Da ist einer zu Gange, der keine Skrupel kennt. Und er versteht zu taktieren. Nachdem er während seiner ersten Attacke auf Elmire von Sohn Damis (Steffen Schroeder) belauscht und beobachtet wurde, was für Damis mit einer blutigen Nase und für Tartuffe gerade noch einmal glimpflich abging, lässt er sich so schnell nicht aus vorsichtiger Reserve locken. Ursula Höpfners spröd-stolze Elmire muss ihm schon mal den Zeigefinger lüstern auf den Bauchnabel drücken, damit er auf Touren kommt. Dann aber tun sich Turbulenzen, wie sie bei dieser klassischen Verführungs-Szene wohl noch nicht geboten wurden. Nicht nur, dass Tartuffe bei seiner Jagd auf die Ehefrau im Rausch auch mal unter dem Tisch hindurchfegt, unter dem Ehemann Orgon lauert, er zerrt die zu­nehmend verzweifelte Dame kreuz und quer, klappt sie auf und zu, während der verstörte Orgon fassungslos dreinschaut. Komik exquisit. Was den Ehemann schließlich ganz und gar von Tartuffes Heuchelei überzeugt, ist dessen splitter­nackte Demonstration seiner Bereitschaft zu schändlicher Tat.

Orgon ist nur noch ein Häufchen Un­glück. Gegenüber Dorine, der aufmüpfi­gen Haushälterin, hatte er sich unter An­drohung von Prügel mit dem Staubsauger durchgesetzt, jetzt hat ihn alle Energie verlassen. Und auch der Glaube. Schon steigt er hoch, das Kruzifix zu entfernen. Joachim Bißmeier ist sowohl der gutgläu­bige, bornierte Ehemann wie alsdann der reuige, geknickte Familienvater. Für Schwager Cleante (Roman Kaminski), den eloquenten Vertreter bürgerlicher Ver­nunft, hat er allerdings noch immer kein Ohr. Die korpulente Traute Hoess, mi­misch manchmal vielleicht ein wenig zu deftig, gibt eine Dorine von fulminanter plebejischer Kraft. Wo sie sich aufpflanzt, kommt keiner vorbei. Ihrem Herrn wider­spricht sie, Mariane (Lotte Ohm), dem scheuen Fräulein, bietet sie mütterlichen Trost, und den verstörten Verlobten Valere (Matthias Walter) bringt sie zur Räson.
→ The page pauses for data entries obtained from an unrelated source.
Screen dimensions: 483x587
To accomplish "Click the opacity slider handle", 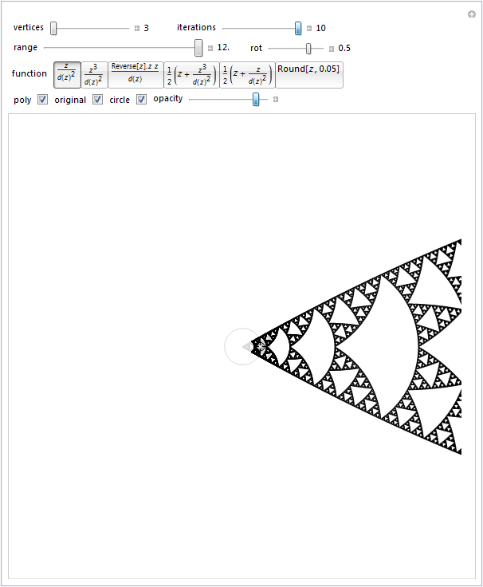I will (256, 99).
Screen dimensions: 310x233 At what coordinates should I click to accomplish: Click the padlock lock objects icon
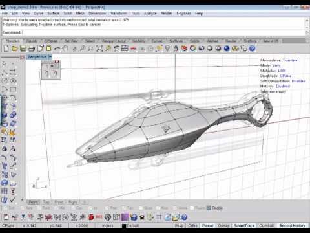(x=176, y=49)
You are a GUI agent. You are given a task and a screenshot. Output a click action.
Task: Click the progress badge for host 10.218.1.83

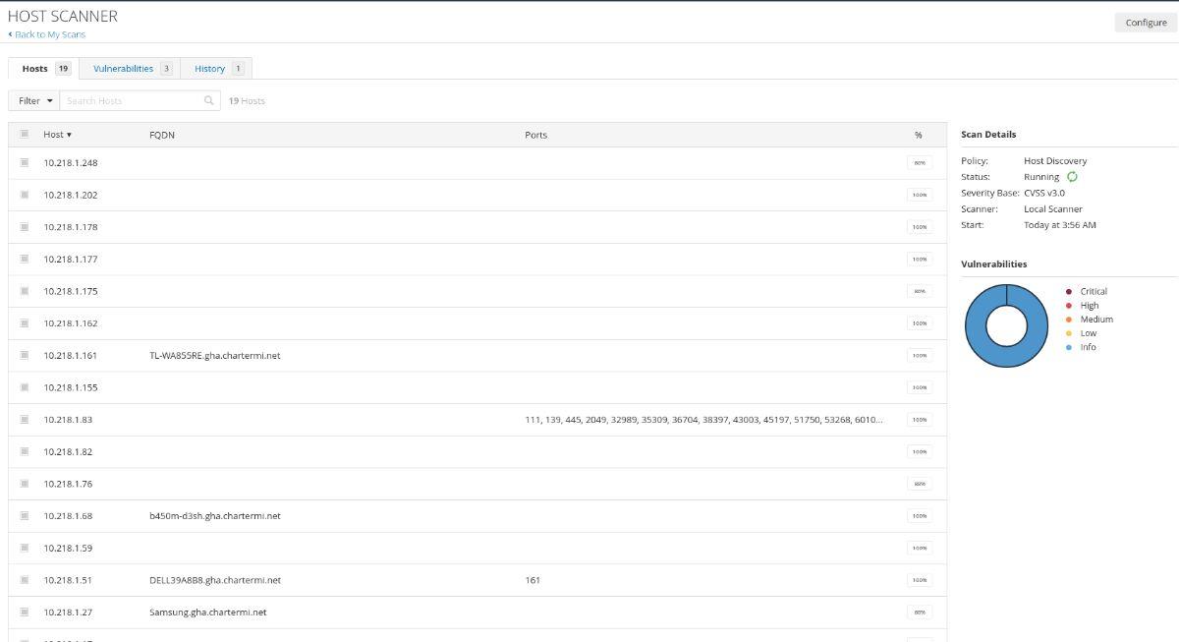click(919, 420)
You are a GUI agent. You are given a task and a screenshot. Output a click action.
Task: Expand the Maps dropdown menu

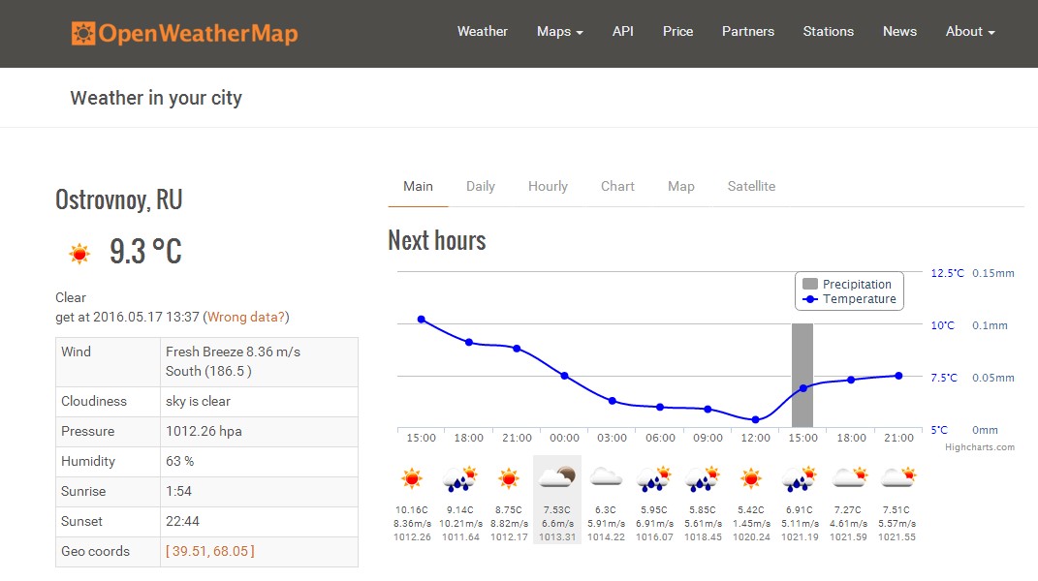(x=559, y=31)
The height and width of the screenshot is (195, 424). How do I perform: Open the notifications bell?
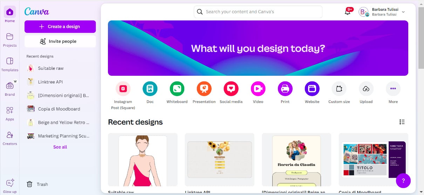tap(348, 12)
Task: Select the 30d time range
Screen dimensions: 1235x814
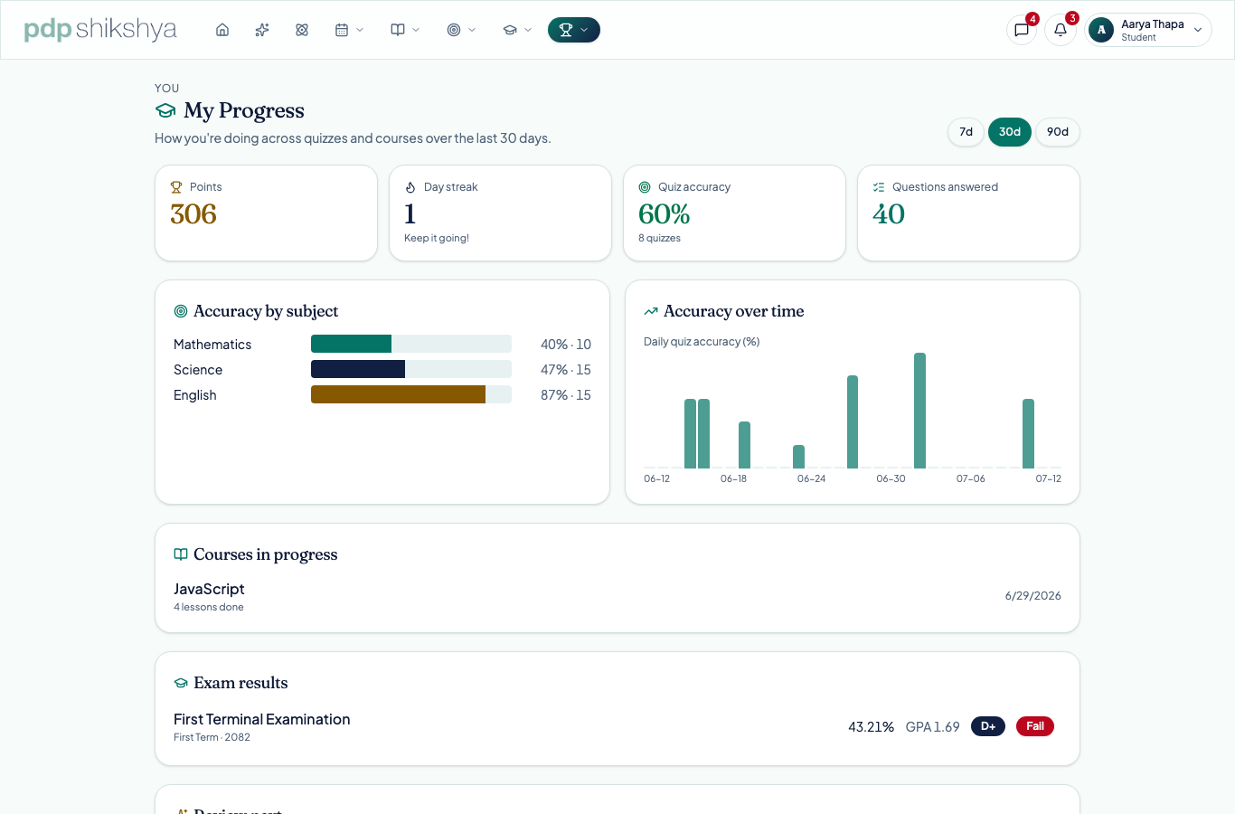Action: (x=1010, y=132)
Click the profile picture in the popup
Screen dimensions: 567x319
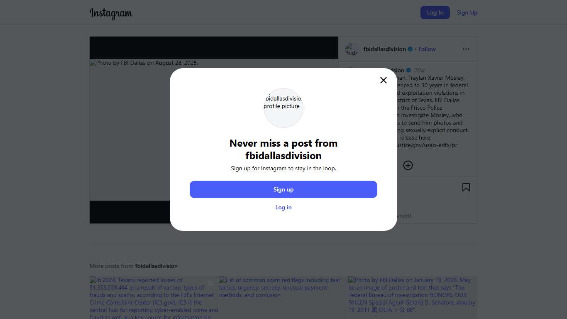tap(284, 108)
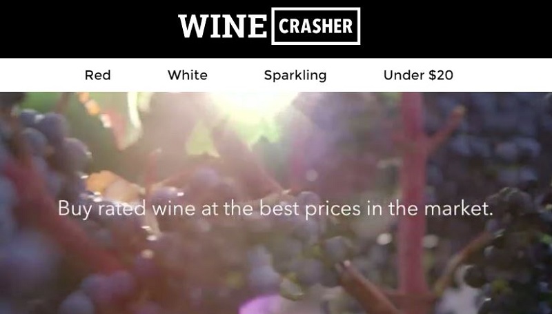Image resolution: width=552 pixels, height=314 pixels.
Task: Click the bright sun flare in the hero image
Action: (252, 108)
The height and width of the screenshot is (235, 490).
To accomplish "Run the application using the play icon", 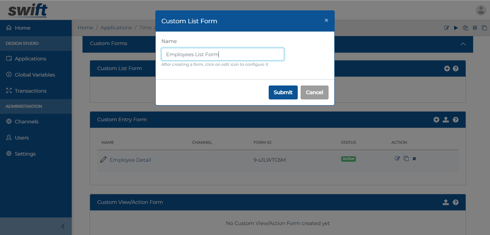I will [456, 27].
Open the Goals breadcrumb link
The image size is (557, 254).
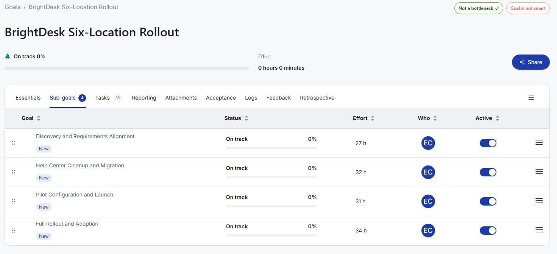tap(12, 7)

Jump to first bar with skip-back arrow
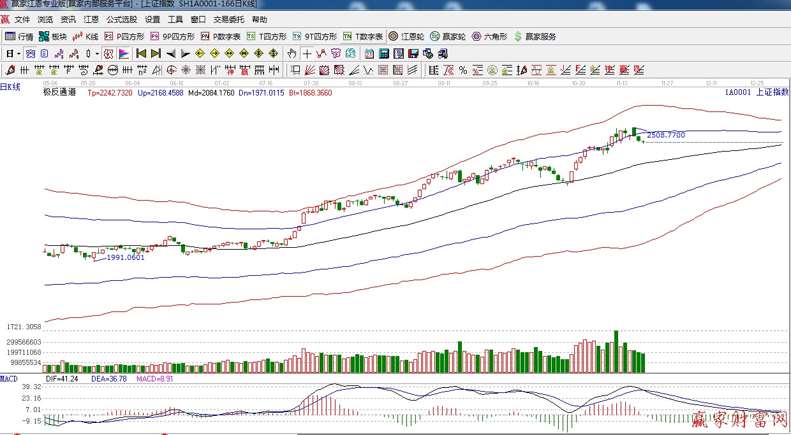(141, 53)
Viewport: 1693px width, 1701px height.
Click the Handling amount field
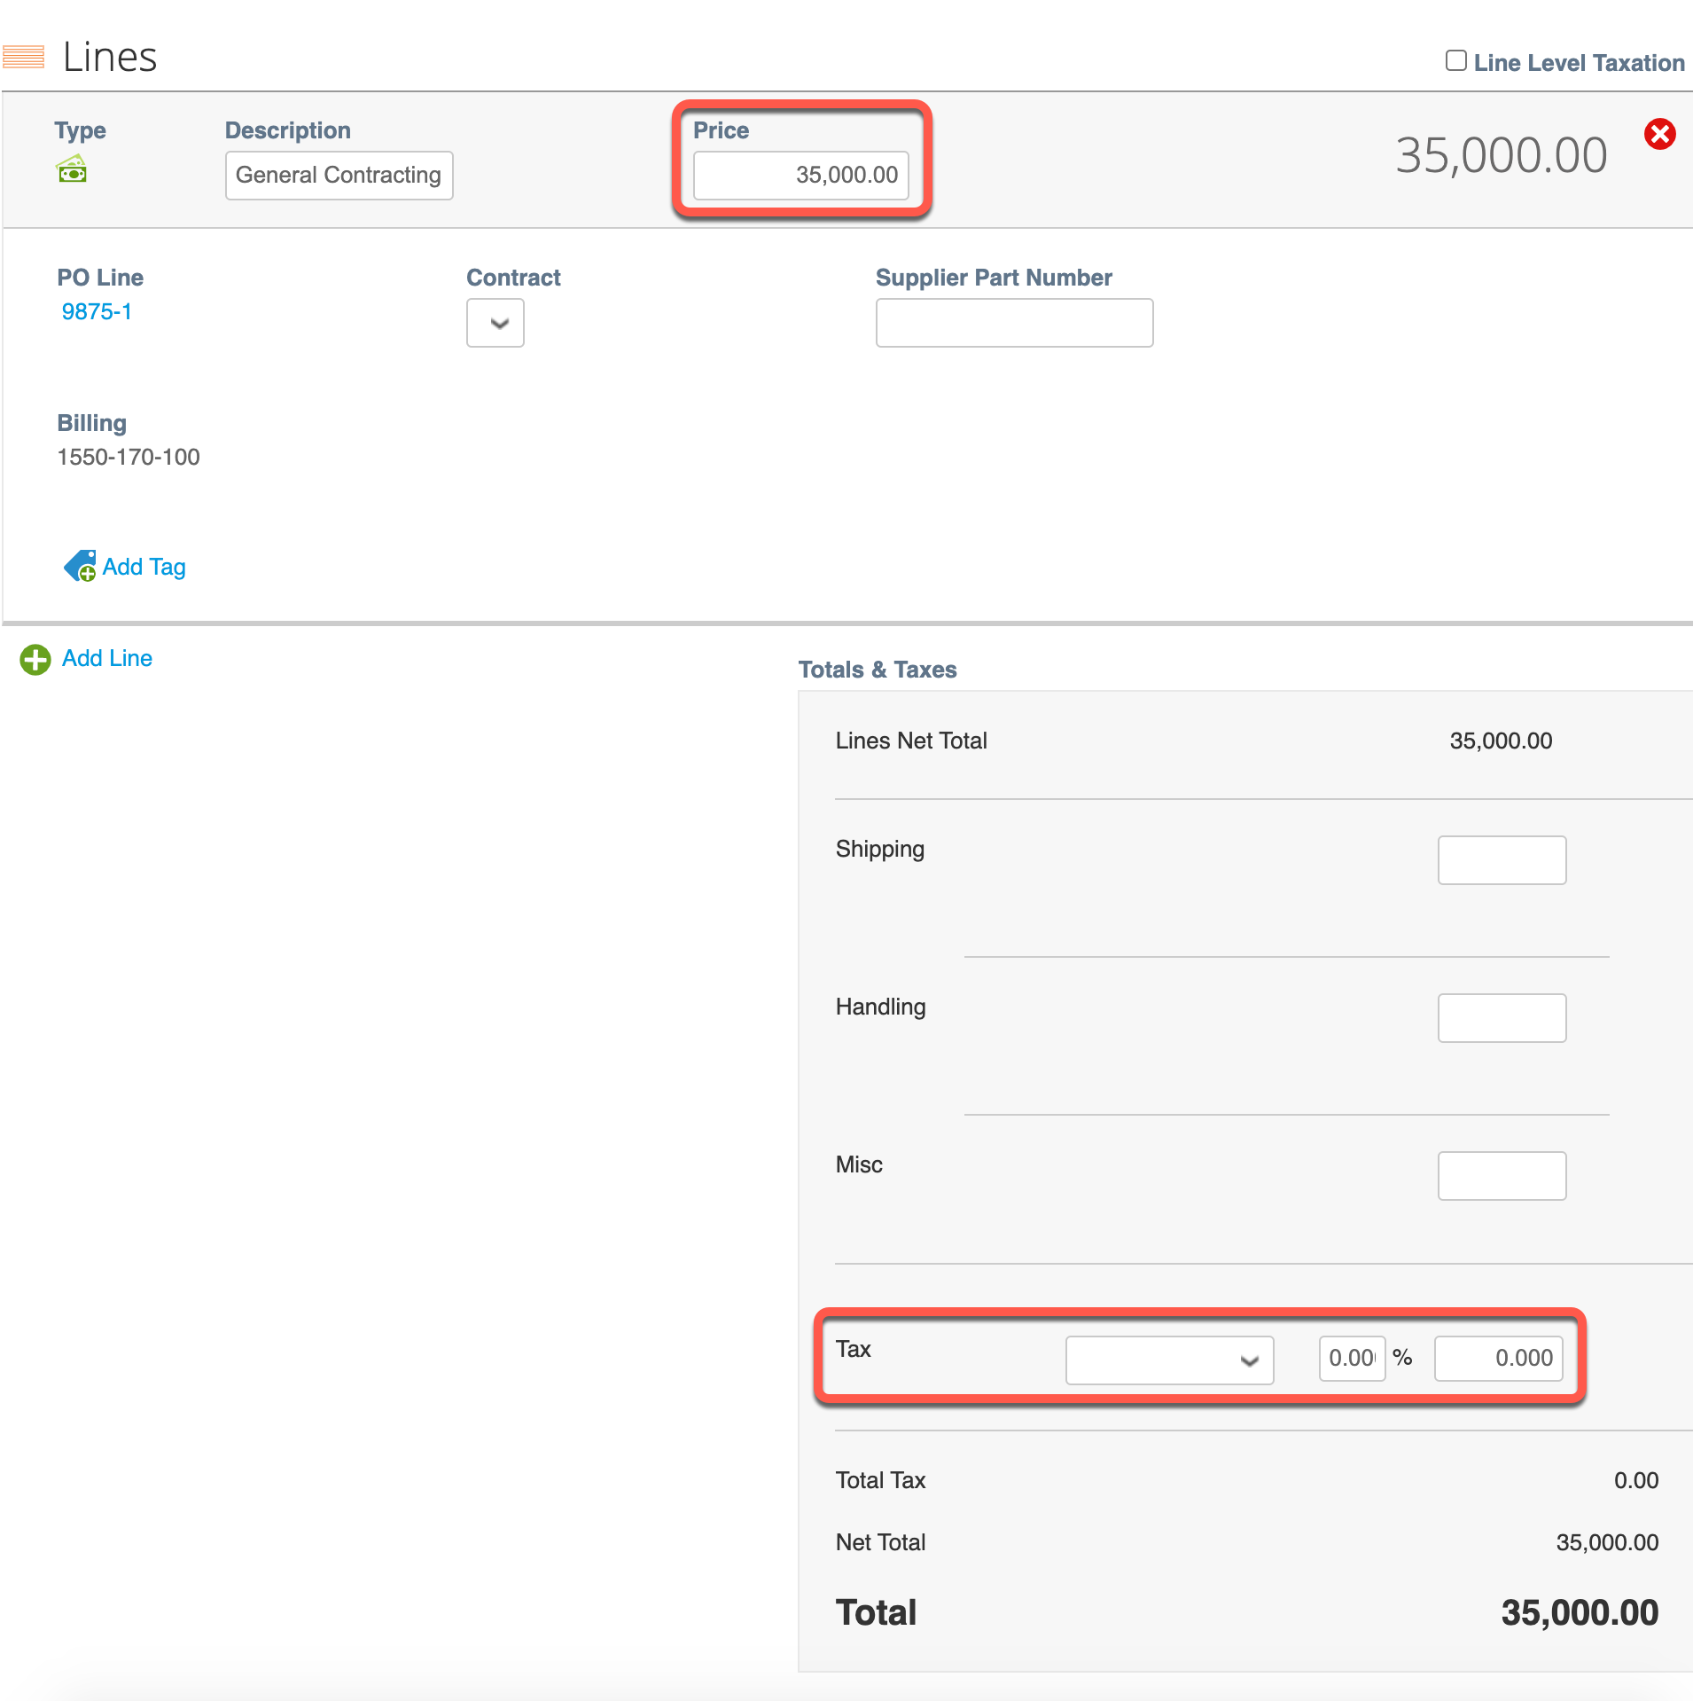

Nach kräftig ironischer Apotheose auf königliche Kunst und Gnade, gibt's zu­sätzlichen theatralischen Wirbel, weil der wegen diverser Vergehen vom König seit langem gesuchte Tartuffe flieht und der Kommissar (Axel Werner) von der staatli­chen Schusswaffe Gebrauch macht. Getö­se und Lärm, aber kein Blut. Tamás Ascher, so mein Eindruck, hat gerade noch einmal die Kurve gekriegt. Einzelne Buh-Rufe, freundlicher Beifall.